Parce que le mot « Politique » a un sens. Il y a quelques temps, pas si longtemps que ça en fait, pour moi, le mot « politique » ne signifiait pas grand-chose. C’était plutôt une expression obscurément péjorative que j’entendais principalement à la fin de longues tirades enflammées, souvent vindicatives, amères ou frustrée, qui se terminaient inévitablement par : « De toute façon, tout ça c’est de la faute des politiques ». Ou: «  De toute façon, les politiques sont tous corrompus ». Bref, pas vraiment quelque chose de passionnant. D’ailleurs, en tendant bien l’oreille, on peut se constituer un petit portrait-robot de l’Homme Politique : assoiffé de pouvoir, d’argent ou de prestige, particulièrement peu doué dans pas mal de domaines (en tous cas dans celui de satisfaire « le peuple » que généralement il n’écoute pas), mais très utile pour animer les longues soirées d’hiver et remplir des sketchs, des caricatures ou des journaux satiriques… L’homme politique n’a vraiment rien pour plaire et paradoxalement on ne parle que de lui (surtout en ce moment).

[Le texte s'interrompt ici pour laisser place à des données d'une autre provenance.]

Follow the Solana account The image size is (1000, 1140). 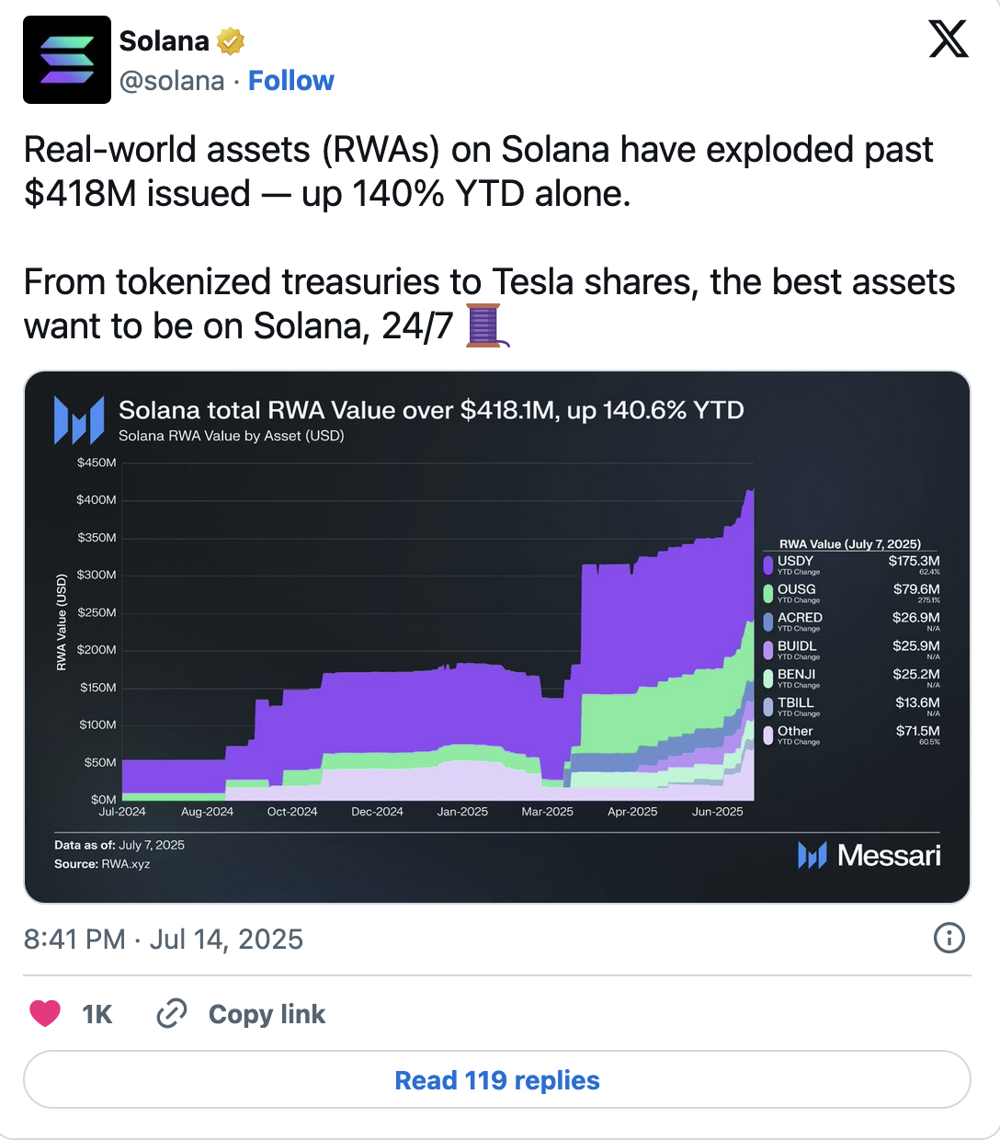point(291,80)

Pourtant, un jour quelque chose m’a fait changer d’avis. Un livre plutôt, celui d’une femme politique. J’ai lu ce livre d’une traite, sans pouvoir m’arrêter, sans parfois tout comprendre mais avec au cœur cette rage, cette passion qui était, qui est, celle de son auteur. Passion pour son peuple qui souffre d’une guerre sans fin et d’enlèvements à répétition, passion pour son pays ravagé par la corruption et le trafic de drogue, passion pour la politique qui aurait pu l’aider à tout changer.

J’ai découvert une femme qui se battait, seule ou presque, contre tous. Contre les dirigeants corrompus de son pays, contre la violence, contre la pauvreté, contre la drogue. Elle se battait pour son peuple tout en sachant qu’elle risquait sa vie. Jamais elle ne les a abandonnés, jamais elle n’a baissé les bras, ni quand elle fut trahie par des gens qu’elle croyait ses alliés, ni quand elle dut se résigner à voir ses enfants partir loin d’elle parce que son pays était devenu trop dangereux pour eux, ni même quand sa propre vie était menacée. C’est cette femme qui m’a fait aimer la politique, qui m’a appris que certaines personnes croient en ce pourquoi elles se battent, et pour qui les autres comptent parfois plus qu’eux mêmes.

Aujourd’hui cette femme est prisonnière, otage de gens qui crurent un jour en la liberté, mais qui ne sont maintenant plus qu’un immense groupe d’assassins, armés par l’argent de la drogue. Cela fait cinq ans qu’Ingrid Betancourt est aux mains des FARC, quatre ans que l’on n’a plus aucune nouvelle d’elle, aucune preuve de vie. Qu’ont fait les politiques de notre pays ? Ingrid est Française, c’est même l’otage français qui détient le triste record de toute l’histoire de France de la captivité la plus longue. Cinq ans, un quinquennat. Pourquoi n’avoir pas mis en place une cellule de crise ? Pourquoi ne pas avoir fait pression sur les Etats-Unis pour qu’ils fassent libérer Ingrid Betancourt grâce à leur statut particulier en Colombie ?

Aujourd’hui en France – comme Ingrid Betancourt il y a cinq ans en Colombie – des hommes et des femmes sont candidats à la présidence. Moi, je ne peux rien faire pour Ingrid, à part signer des pétitions et parler d’elle le plus possible. Mais eux le peuvent.

Mesdames et Messieurs les candidats à l’élection présidentielle, cinq ans de compassion n’ont pas fait libérer Ingrid Betancourt. C’est une politique, comme vous, mais aussi une fille, une mère, une épouse, une sœur, une amie pour bien des gens et un espoir pour la Colombie tout entière. Nous n’attendons pas de vous des paroles vaines mais des agissements, plus de « pensée pour Ingrid Betancourt et sa famille » mais des actes pour qu’elle soit enfin libre. Signer le manifeste pour la libération d’Ingrid Betancourt, et s’y tenir une fois élu. Exiger une preuve de vie de la part des FARC, mobiliser publiquement les pays de l’Union européenne et les Etats-Unis, s’opposer à toute opération militaire de la part du gouvernement colombien qui la condamnerait de fait immédiatement à mort.